*** Opening of Supplied records ***

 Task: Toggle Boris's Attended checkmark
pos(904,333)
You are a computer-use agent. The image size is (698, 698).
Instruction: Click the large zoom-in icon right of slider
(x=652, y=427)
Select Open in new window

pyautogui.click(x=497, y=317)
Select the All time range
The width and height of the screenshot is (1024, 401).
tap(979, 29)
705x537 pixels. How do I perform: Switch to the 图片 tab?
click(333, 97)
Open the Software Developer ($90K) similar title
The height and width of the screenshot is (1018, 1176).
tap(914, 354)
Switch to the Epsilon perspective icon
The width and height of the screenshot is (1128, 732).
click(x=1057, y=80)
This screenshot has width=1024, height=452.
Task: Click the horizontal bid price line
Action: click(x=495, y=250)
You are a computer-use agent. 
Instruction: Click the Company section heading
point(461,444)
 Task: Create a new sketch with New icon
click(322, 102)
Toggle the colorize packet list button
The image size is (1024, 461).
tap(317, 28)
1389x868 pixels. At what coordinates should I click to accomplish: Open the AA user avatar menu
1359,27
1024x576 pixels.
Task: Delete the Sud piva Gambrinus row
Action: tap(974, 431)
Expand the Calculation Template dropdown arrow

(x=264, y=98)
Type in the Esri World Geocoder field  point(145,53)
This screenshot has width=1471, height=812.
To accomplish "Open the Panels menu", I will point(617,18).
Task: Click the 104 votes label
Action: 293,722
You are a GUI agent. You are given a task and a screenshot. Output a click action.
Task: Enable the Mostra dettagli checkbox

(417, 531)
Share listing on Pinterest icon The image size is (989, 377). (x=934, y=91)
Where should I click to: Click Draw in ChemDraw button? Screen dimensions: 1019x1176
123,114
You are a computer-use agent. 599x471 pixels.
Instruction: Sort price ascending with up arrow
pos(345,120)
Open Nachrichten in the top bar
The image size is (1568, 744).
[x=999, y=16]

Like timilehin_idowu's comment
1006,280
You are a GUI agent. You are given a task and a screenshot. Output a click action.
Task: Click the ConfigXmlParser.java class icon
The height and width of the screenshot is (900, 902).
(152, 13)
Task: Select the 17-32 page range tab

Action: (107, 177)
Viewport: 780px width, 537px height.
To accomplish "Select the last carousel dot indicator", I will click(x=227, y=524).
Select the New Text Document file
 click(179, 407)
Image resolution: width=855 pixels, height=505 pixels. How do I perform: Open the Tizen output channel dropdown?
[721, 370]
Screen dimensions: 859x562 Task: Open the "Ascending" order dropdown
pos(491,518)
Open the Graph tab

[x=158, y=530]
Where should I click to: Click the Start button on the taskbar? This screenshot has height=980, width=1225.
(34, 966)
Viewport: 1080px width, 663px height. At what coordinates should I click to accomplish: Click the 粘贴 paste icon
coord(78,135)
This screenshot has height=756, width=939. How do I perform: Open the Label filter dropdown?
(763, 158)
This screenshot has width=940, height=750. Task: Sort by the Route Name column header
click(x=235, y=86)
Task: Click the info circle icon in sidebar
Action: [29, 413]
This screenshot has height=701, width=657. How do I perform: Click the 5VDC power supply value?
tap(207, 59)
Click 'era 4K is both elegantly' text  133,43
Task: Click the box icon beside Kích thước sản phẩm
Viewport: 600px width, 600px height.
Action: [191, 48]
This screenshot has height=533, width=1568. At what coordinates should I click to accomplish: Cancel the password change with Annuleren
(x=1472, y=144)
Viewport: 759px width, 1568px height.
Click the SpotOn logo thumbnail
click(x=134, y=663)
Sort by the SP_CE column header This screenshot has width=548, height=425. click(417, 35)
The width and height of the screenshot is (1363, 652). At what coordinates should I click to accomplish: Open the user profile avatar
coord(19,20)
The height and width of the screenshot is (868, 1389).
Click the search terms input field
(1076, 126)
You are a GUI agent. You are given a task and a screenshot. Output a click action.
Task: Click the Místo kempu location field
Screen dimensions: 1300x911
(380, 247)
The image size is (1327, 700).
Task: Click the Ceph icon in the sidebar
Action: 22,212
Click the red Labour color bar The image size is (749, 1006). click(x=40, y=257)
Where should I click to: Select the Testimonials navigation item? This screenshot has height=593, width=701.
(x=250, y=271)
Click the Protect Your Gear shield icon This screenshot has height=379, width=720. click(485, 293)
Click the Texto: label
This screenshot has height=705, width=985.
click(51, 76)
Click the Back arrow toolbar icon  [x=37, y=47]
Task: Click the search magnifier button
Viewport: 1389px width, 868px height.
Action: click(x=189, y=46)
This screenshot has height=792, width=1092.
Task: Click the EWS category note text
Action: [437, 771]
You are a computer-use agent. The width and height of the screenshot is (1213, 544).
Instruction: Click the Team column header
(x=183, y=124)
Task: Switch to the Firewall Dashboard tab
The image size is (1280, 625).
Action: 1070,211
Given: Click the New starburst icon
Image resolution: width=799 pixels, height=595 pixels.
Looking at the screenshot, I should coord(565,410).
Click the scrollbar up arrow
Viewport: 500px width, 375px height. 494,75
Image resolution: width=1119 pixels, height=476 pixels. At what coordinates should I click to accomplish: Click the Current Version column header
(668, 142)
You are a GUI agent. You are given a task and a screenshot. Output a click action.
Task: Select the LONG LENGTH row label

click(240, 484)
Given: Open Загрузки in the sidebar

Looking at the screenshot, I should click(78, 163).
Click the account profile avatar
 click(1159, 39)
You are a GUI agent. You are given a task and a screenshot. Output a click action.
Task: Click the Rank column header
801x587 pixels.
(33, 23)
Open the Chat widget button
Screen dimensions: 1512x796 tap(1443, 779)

*** Close of Supplied records ***

__Work order__:
Please give back every line of the listing exactly as it stands.

__Exercise response__:
 Task: Toggle Boris's Attended checkmark
pos(904,333)
You are a computer-use agent. The image size is (698, 698).
Instruction: Click the large zoom-in icon right of slider
(x=652, y=427)
Select Open in new window

pyautogui.click(x=497, y=317)
Select the All time range
The width and height of the screenshot is (1024, 401).
tap(979, 29)
705x537 pixels. How do I perform: Switch to the 图片 tab?
click(333, 97)
Open the Software Developer ($90K) similar title
The height and width of the screenshot is (1018, 1176).
tap(914, 354)
Switch to the Epsilon perspective icon
The width and height of the screenshot is (1128, 732).
click(x=1057, y=80)
This screenshot has width=1024, height=452.
Task: Click the horizontal bid price line
Action: click(x=495, y=250)
You are a computer-use agent. 
Instruction: Click the Company section heading
point(461,444)
 Task: Create a new sketch with New icon
click(322, 102)
Toggle the colorize packet list button
The image size is (1024, 461).
tap(317, 28)
1389x868 pixels. At what coordinates should I click to accomplish: Open the AA user avatar menu
1359,27
1024x576 pixels.
Task: Delete the Sud piva Gambrinus row
Action: tap(974, 431)
Expand the Calculation Template dropdown arrow

(x=264, y=98)
Type in the Esri World Geocoder field  point(145,53)
This screenshot has width=1471, height=812.
To accomplish "Open the Panels menu", I will point(617,18).
Task: Click the 104 votes label
Action: 293,722
You are a GUI agent. You are given a task and a screenshot. Output a click action.
Task: Enable the Mostra dettagli checkbox

(417, 531)
Share listing on Pinterest icon The image size is (989, 377). (x=934, y=91)
Where should I click to: Click Draw in ChemDraw button? Screen dimensions: 1019x1176
123,114
You are a computer-use agent. 599x471 pixels.
Instruction: Sort price ascending with up arrow
pos(345,120)
Open Nachrichten in the top bar
The image size is (1568, 744).
[x=999, y=16]

Like timilehin_idowu's comment
1006,280
You are a GUI agent. You are given a task and a screenshot. Output a click action.
Task: Click the ConfigXmlParser.java class icon
The height and width of the screenshot is (900, 902).
(152, 13)
Task: Select the 17-32 page range tab

Action: (107, 177)
Viewport: 780px width, 537px height.
To accomplish "Select the last carousel dot indicator", I will click(x=227, y=524).
Select the New Text Document file
 click(179, 407)
Image resolution: width=855 pixels, height=505 pixels. How do I perform: Open the Tizen output channel dropdown?
[721, 370]
Screen dimensions: 859x562 Task: Open the "Ascending" order dropdown
pos(491,518)
Open the Graph tab

[x=158, y=530]
Where should I click to: Click the Start button on the taskbar? This screenshot has height=980, width=1225.
(34, 966)
Viewport: 1080px width, 663px height. At what coordinates should I click to accomplish: Click the 粘贴 paste icon
coord(78,135)
This screenshot has height=756, width=939. How do I perform: Open the Label filter dropdown?
(763, 158)
This screenshot has width=940, height=750. Task: Sort by the Route Name column header
click(x=235, y=86)
Task: Click the info circle icon in sidebar
Action: [29, 413]
This screenshot has height=701, width=657. How do I perform: Click the 5VDC power supply value?
tap(207, 59)
Click 'era 4K is both elegantly' text  133,43
Task: Click the box icon beside Kích thước sản phẩm
Viewport: 600px width, 600px height.
Action: [191, 48]
This screenshot has height=533, width=1568. At what coordinates should I click to accomplish: Cancel the password change with Annuleren
(x=1472, y=144)
Viewport: 759px width, 1568px height.
Click the SpotOn logo thumbnail
click(x=134, y=663)
Sort by the SP_CE column header This screenshot has width=548, height=425. click(417, 35)
The width and height of the screenshot is (1363, 652). At what coordinates should I click to accomplish: Open the user profile avatar
coord(19,20)
The height and width of the screenshot is (868, 1389).
Click the search terms input field
(1076, 126)
You are a GUI agent. You are given a task and a screenshot. Output a click action.
Task: Click the Místo kempu location field
Screen dimensions: 1300x911
(380, 247)
The image size is (1327, 700).
Task: Click the Ceph icon in the sidebar
Action: 22,212
Click the red Labour color bar The image size is (749, 1006). click(x=40, y=257)
Where should I click to: Select the Testimonials navigation item? This screenshot has height=593, width=701.
(x=250, y=271)
Click the Protect Your Gear shield icon This screenshot has height=379, width=720. click(485, 293)
Click the Texto: label
This screenshot has height=705, width=985.
click(51, 76)
Click the Back arrow toolbar icon  [x=37, y=47]
Task: Click the search magnifier button
Viewport: 1389px width, 868px height.
Action: click(x=189, y=46)
This screenshot has height=792, width=1092.
Task: Click the EWS category note text
Action: [437, 771]
You are a computer-use agent. The width and height of the screenshot is (1213, 544).
Instruction: Click the Team column header
(x=183, y=124)
Task: Switch to the Firewall Dashboard tab
The image size is (1280, 625).
Action: 1070,211
Given: Click the New starburst icon
Image resolution: width=799 pixels, height=595 pixels.
Looking at the screenshot, I should coord(565,410).
Click the scrollbar up arrow
Viewport: 500px width, 375px height. 494,75
Image resolution: width=1119 pixels, height=476 pixels. At what coordinates should I click to accomplish: Click the Current Version column header
(668, 142)
You are a GUI agent. You are given a task and a screenshot. Output a click action.
Task: Select the LONG LENGTH row label

click(240, 484)
Given: Open Загрузки in the sidebar

Looking at the screenshot, I should click(78, 163).
Click the account profile avatar
 click(1159, 39)
You are a GUI agent. You are given a task and a screenshot. Output a click action.
Task: Click the Rank column header
801x587 pixels.
(33, 23)
Open the Chat widget button
Screen dimensions: 1512x796 tap(1443, 779)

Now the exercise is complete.